ERCOT has cited studies that indicate it could lose at most 2,600 MW of load under certain operating conditions, without exceeding the post-contingency frequency limit. Staff said in a June market notice it is “essential” that they have accurate large-load models to assess grid stability risks, saying recent operational events demonstrate “the dynamic models currently representing many of these [loads] do not reflect their actual dynamic performance.”
“We’ve seen conversations around numbers of about 2,600, but the market notice points to a bunch of historical events that have not been anywhere close to that,” Neel said.

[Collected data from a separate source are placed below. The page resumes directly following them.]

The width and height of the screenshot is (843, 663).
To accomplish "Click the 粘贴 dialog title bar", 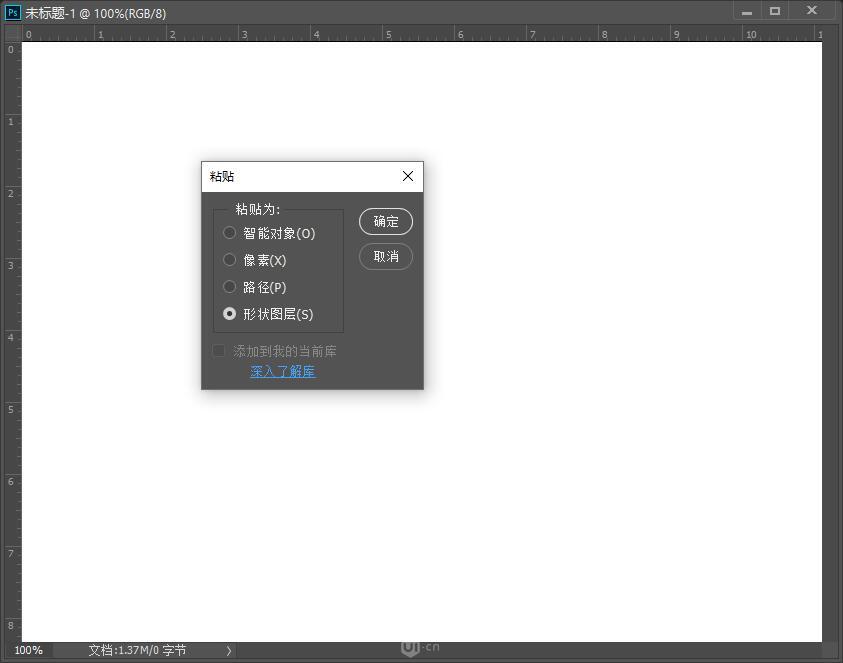I will pyautogui.click(x=290, y=176).
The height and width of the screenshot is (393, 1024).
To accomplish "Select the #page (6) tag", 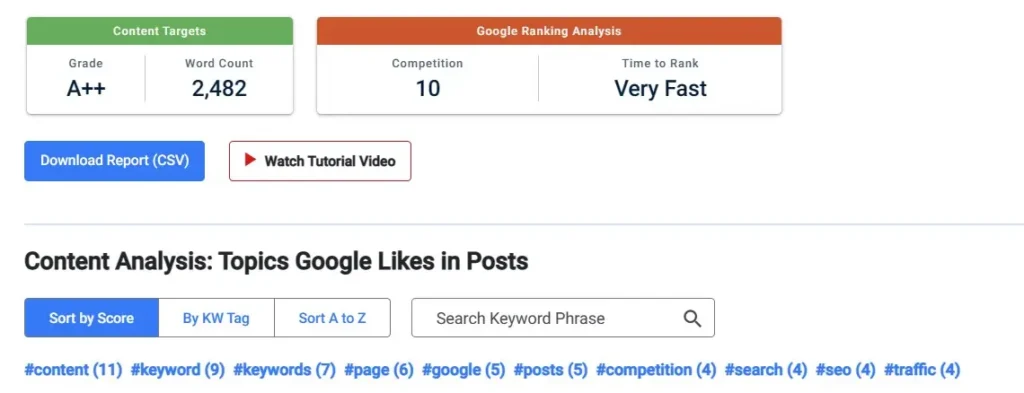I will (379, 370).
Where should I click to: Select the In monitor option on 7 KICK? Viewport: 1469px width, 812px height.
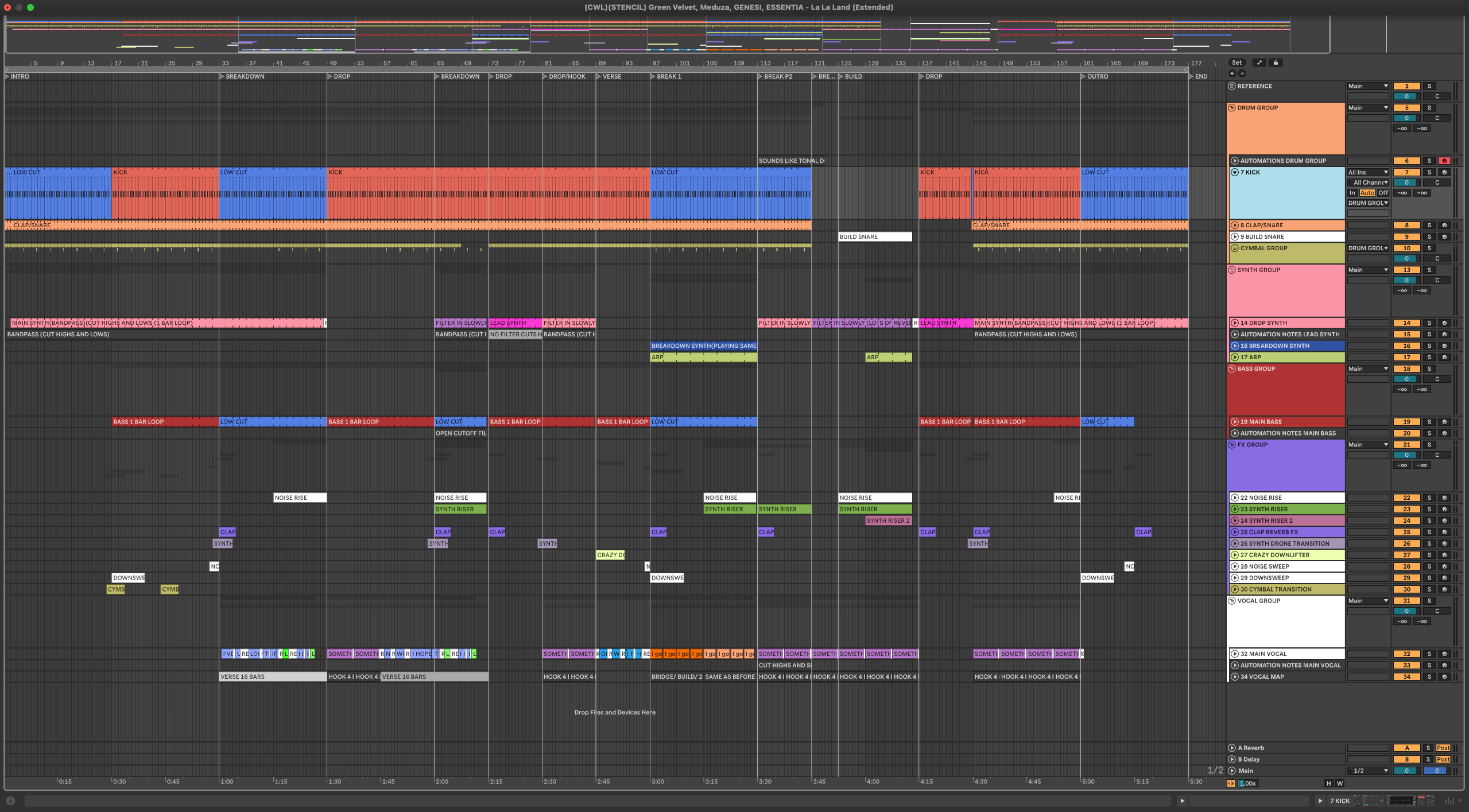(1352, 193)
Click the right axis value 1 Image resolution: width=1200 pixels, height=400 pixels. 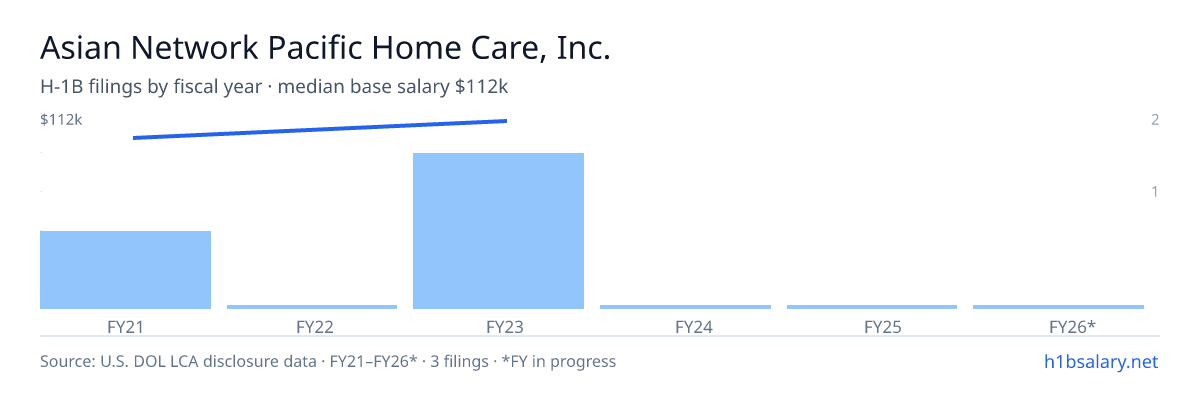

Another, more recent market notice bypassed the stakeholder process and addressed large loads potentially energizing on the system without having cleared “certain important hurdles.”
The notice established a new approval process requiring confirmation of all necessary modeling and telemetry is in place before a large load’s energization. The process is effective immediately and applies to any studied large load, regardless of the planning process used to evaluate interconnection’s reliability.
“This is something we don’t do willy-nilly,” Chief Regulatory Counsel Nathan Bigbee said. “Sometimes we may not have time, or we may decide that we don’t have time, to pursue a revision request for the stakeholder process in order to address the reliability risk.
“ERCOT ultimately has a statutory obligation to ensure the reliability of the grid,” he reminded stakeholders. “In some cases where there isn’t sufficient time to pursue a protocol revision or other guide revision, we believe it’s incumbent on us to address that risk. Sometimes that requires establishing policy on an interim basis through a market notice.”
RTC+B Project Eyes Dec. 5
ERCOT’s Matt Mereness said the Real-time Co-optimization + Batteries (RTC+B) project continues to be on the right track as its Dec. 5 implementation date nears.
“It looks like it’ll be a fairly smooth transition without having to take special procedures,” he told TAC during his regular update to members.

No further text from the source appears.